Work to complete :: Output the records as a two-column CSV with the columns request and location, one row per record, each value in a single quoted field with line breaks replaced by spaces. Begin at the line that has "The width and" and stop after the line that has "click(76, 19)", leaving the pictures out.

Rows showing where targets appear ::
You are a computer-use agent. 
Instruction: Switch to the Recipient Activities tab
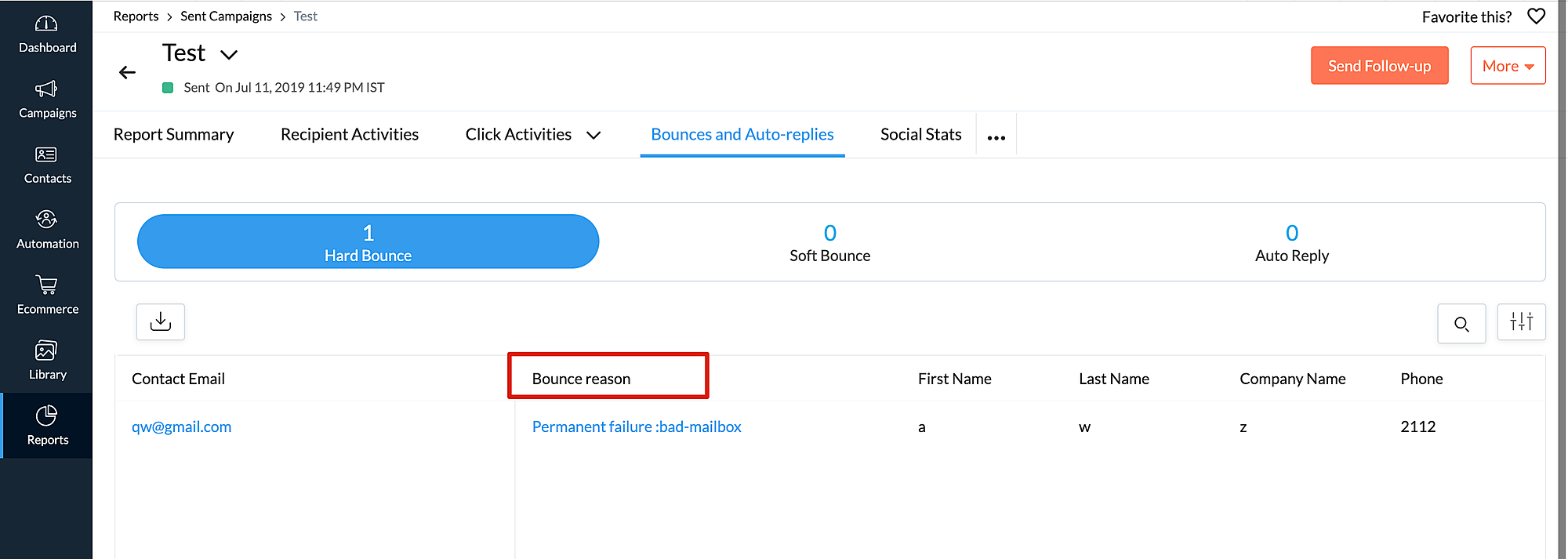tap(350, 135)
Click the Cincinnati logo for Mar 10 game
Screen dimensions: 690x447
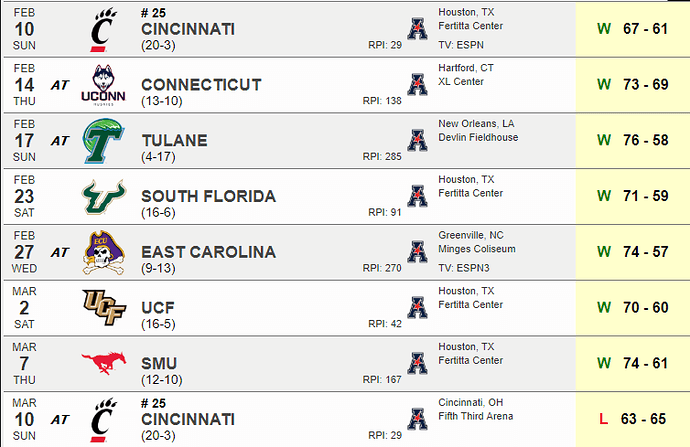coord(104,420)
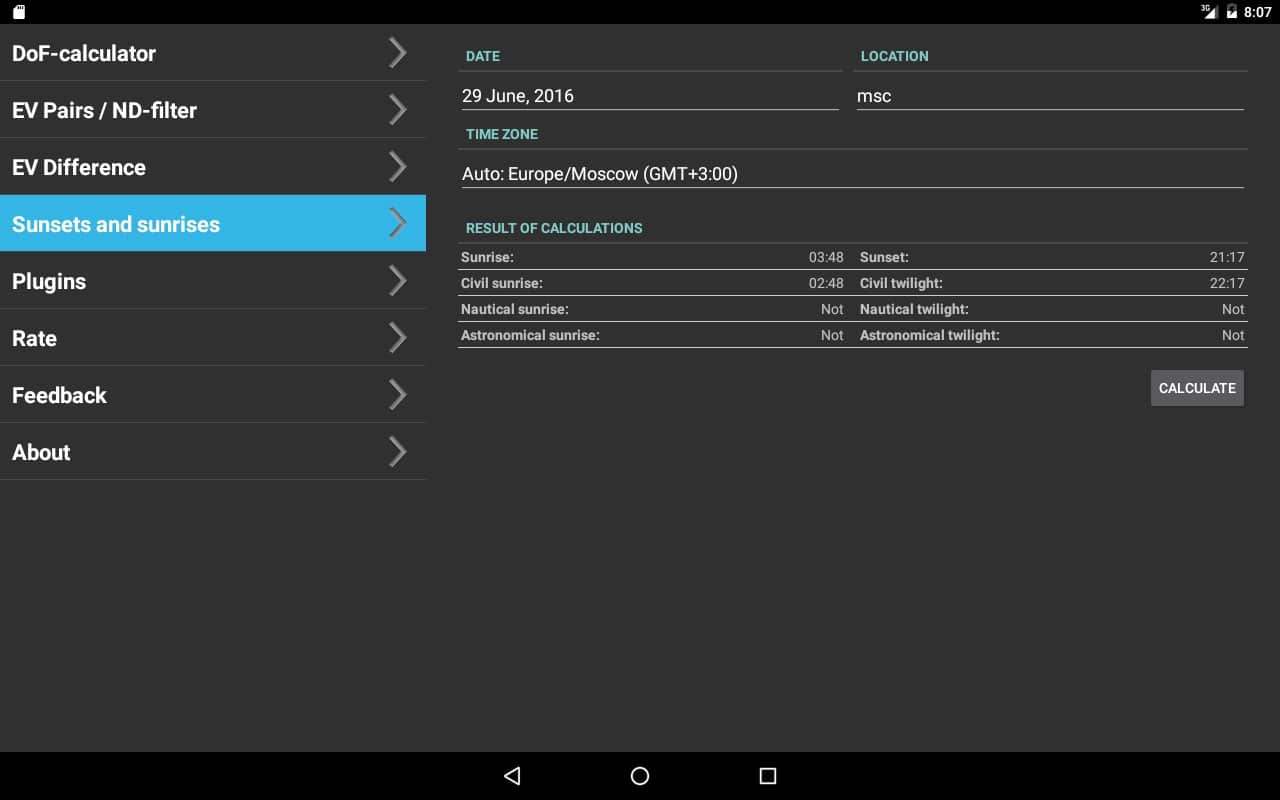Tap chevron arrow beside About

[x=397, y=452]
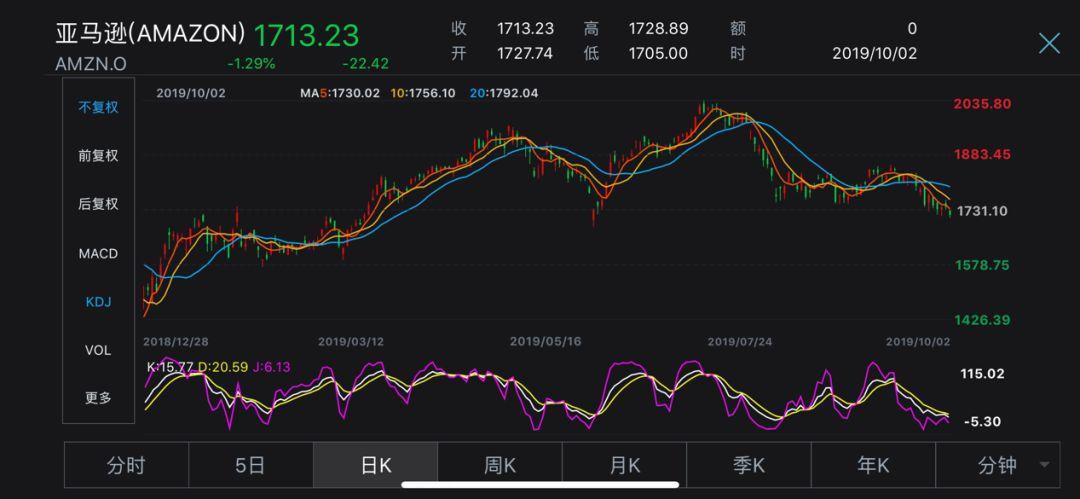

==

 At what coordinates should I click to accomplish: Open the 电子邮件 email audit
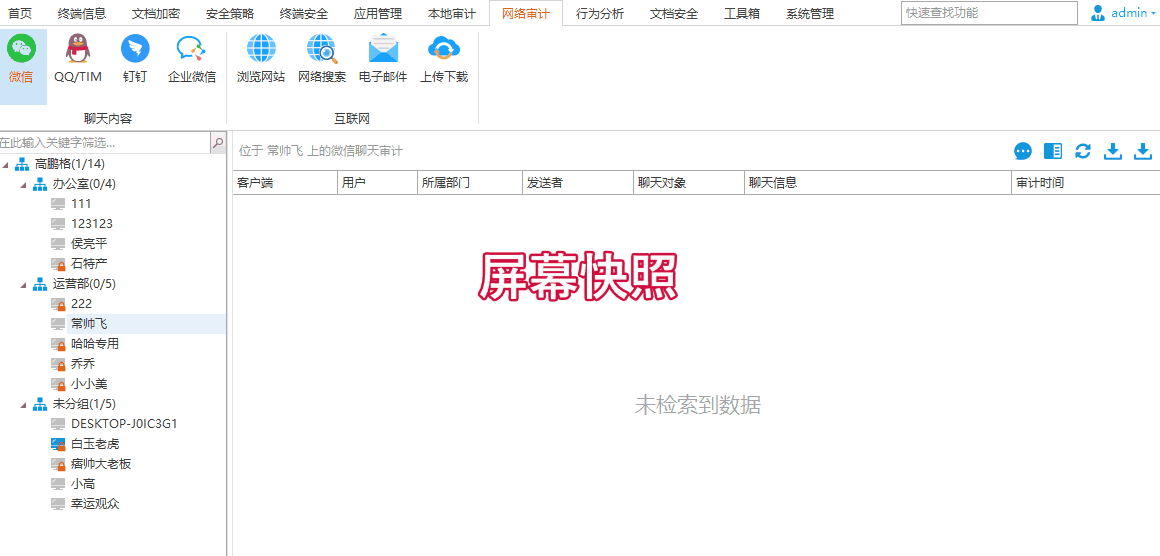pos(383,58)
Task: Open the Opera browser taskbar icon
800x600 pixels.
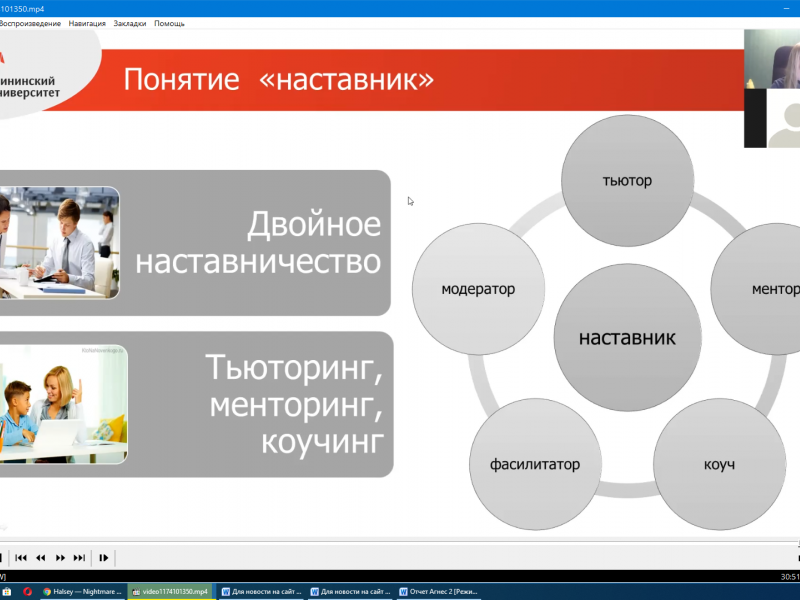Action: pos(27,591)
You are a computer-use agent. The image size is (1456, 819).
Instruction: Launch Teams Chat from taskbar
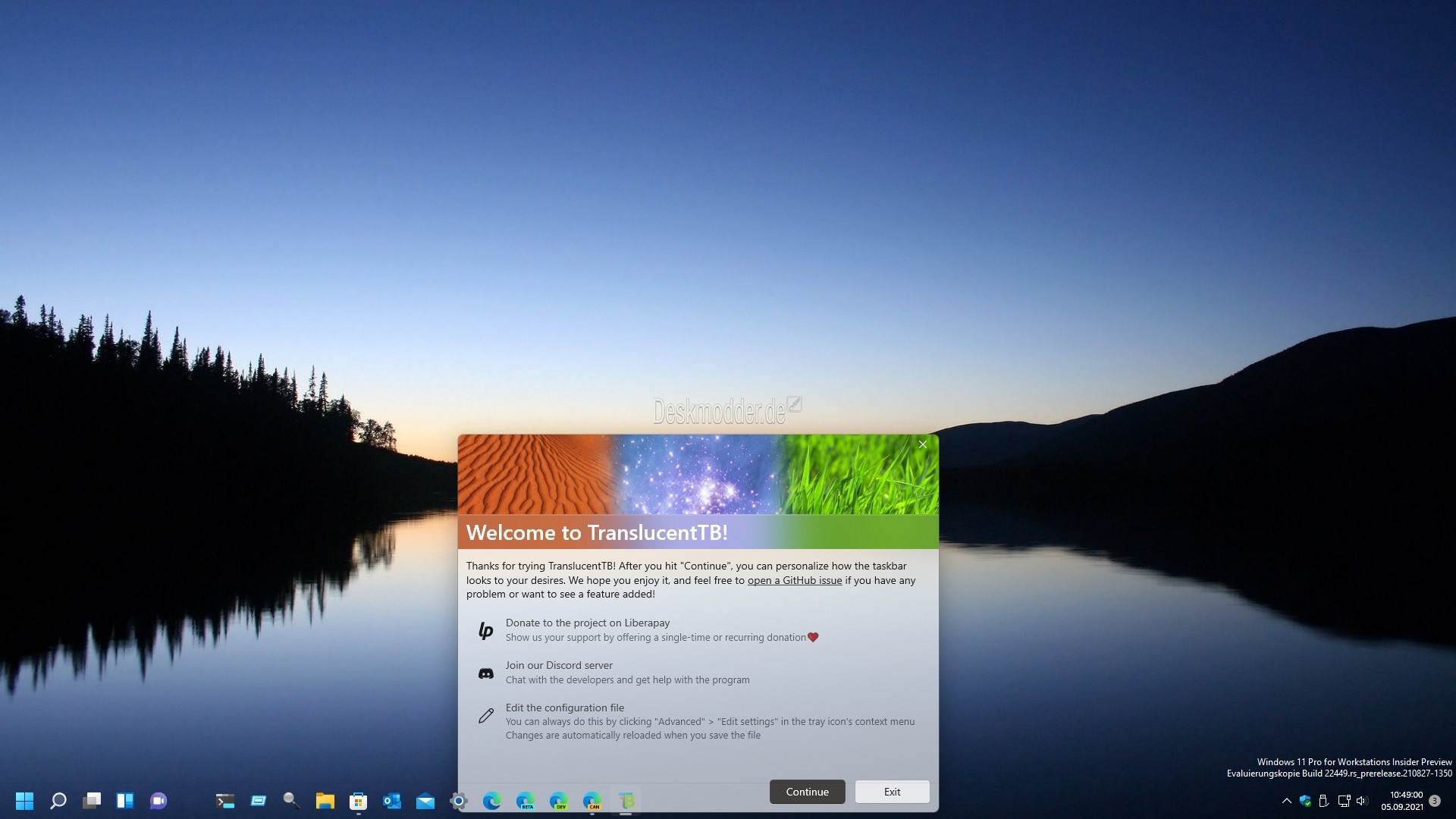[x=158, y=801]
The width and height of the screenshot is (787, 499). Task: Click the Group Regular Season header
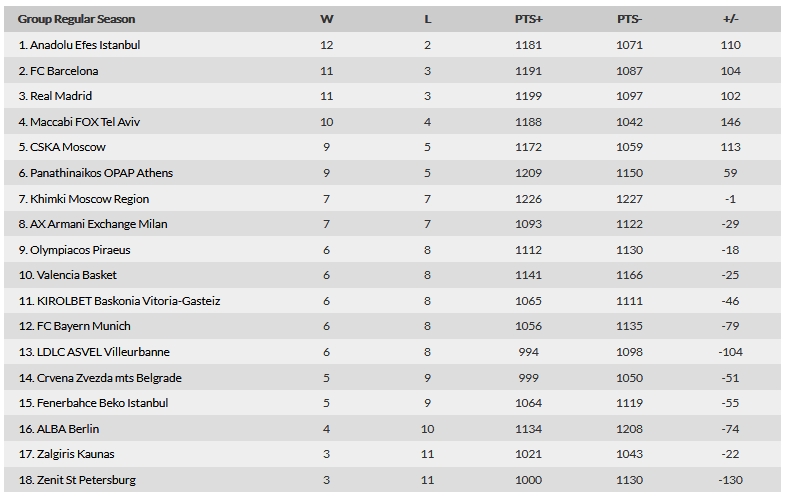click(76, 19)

...

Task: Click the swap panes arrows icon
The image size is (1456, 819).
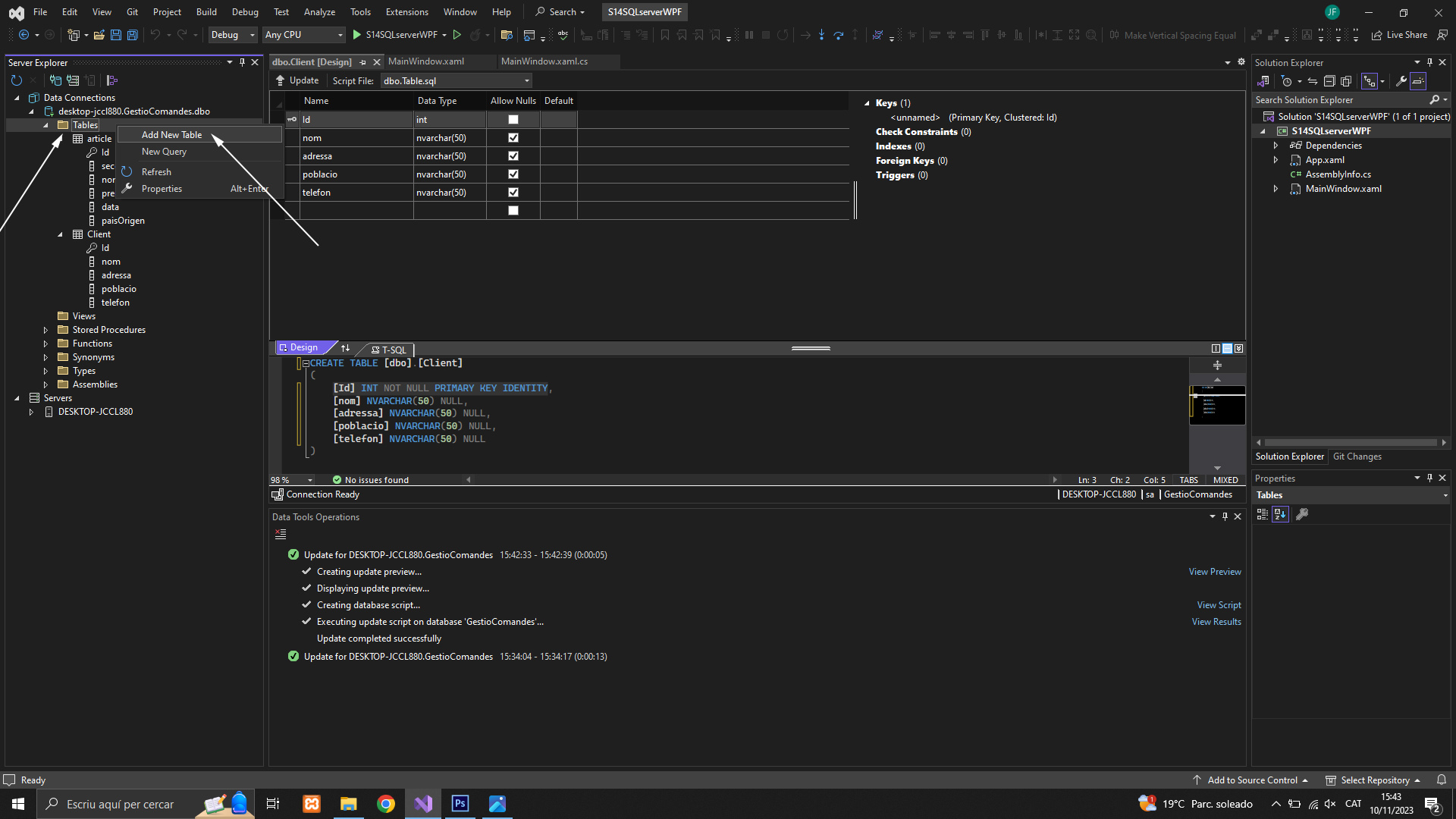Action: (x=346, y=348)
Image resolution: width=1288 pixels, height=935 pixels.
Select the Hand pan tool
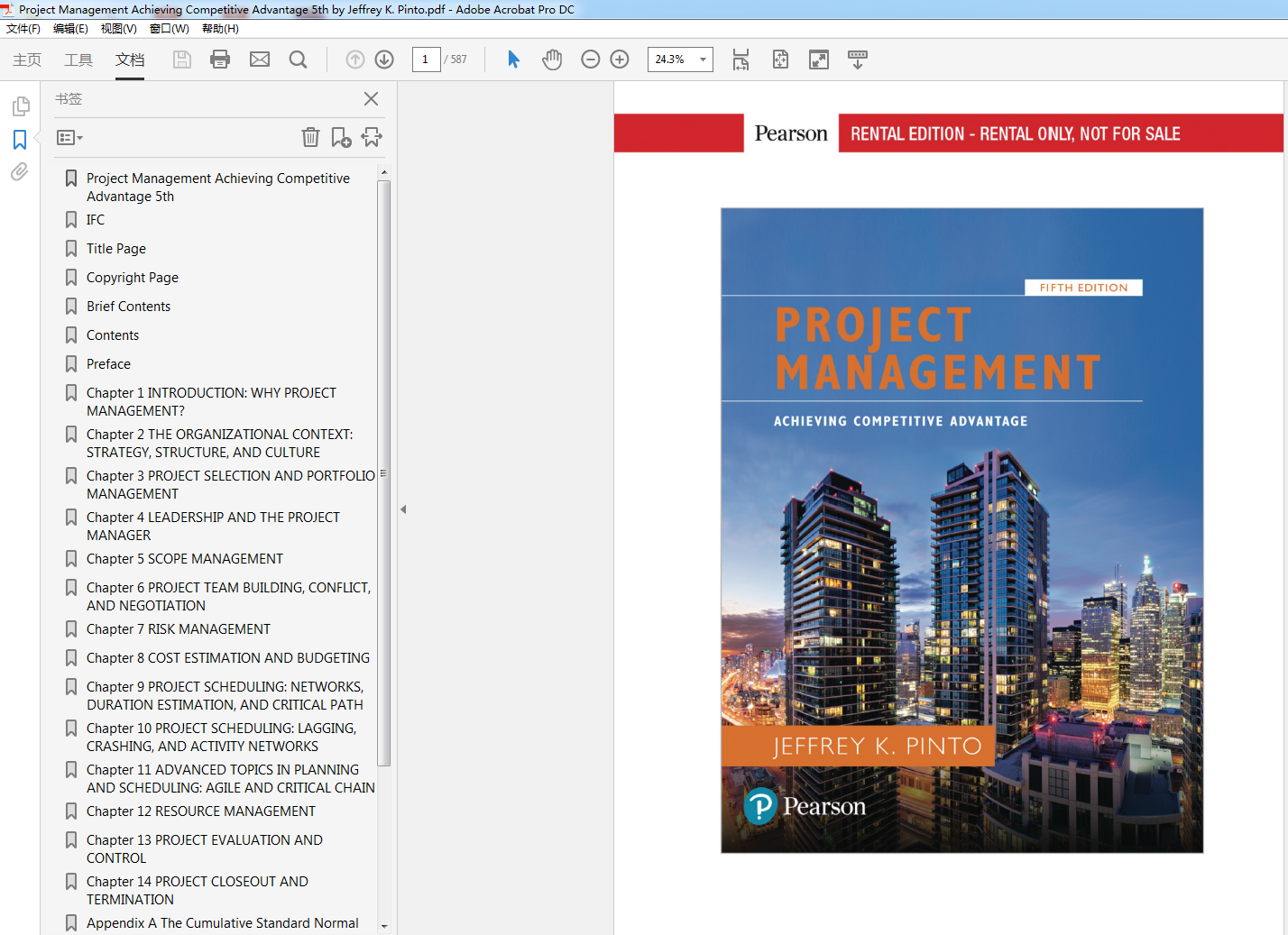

Completed exercise ::
request,location
"The width and height of the screenshot is (787, 499). Task: Click the Group Regular Season header","click(76, 19)"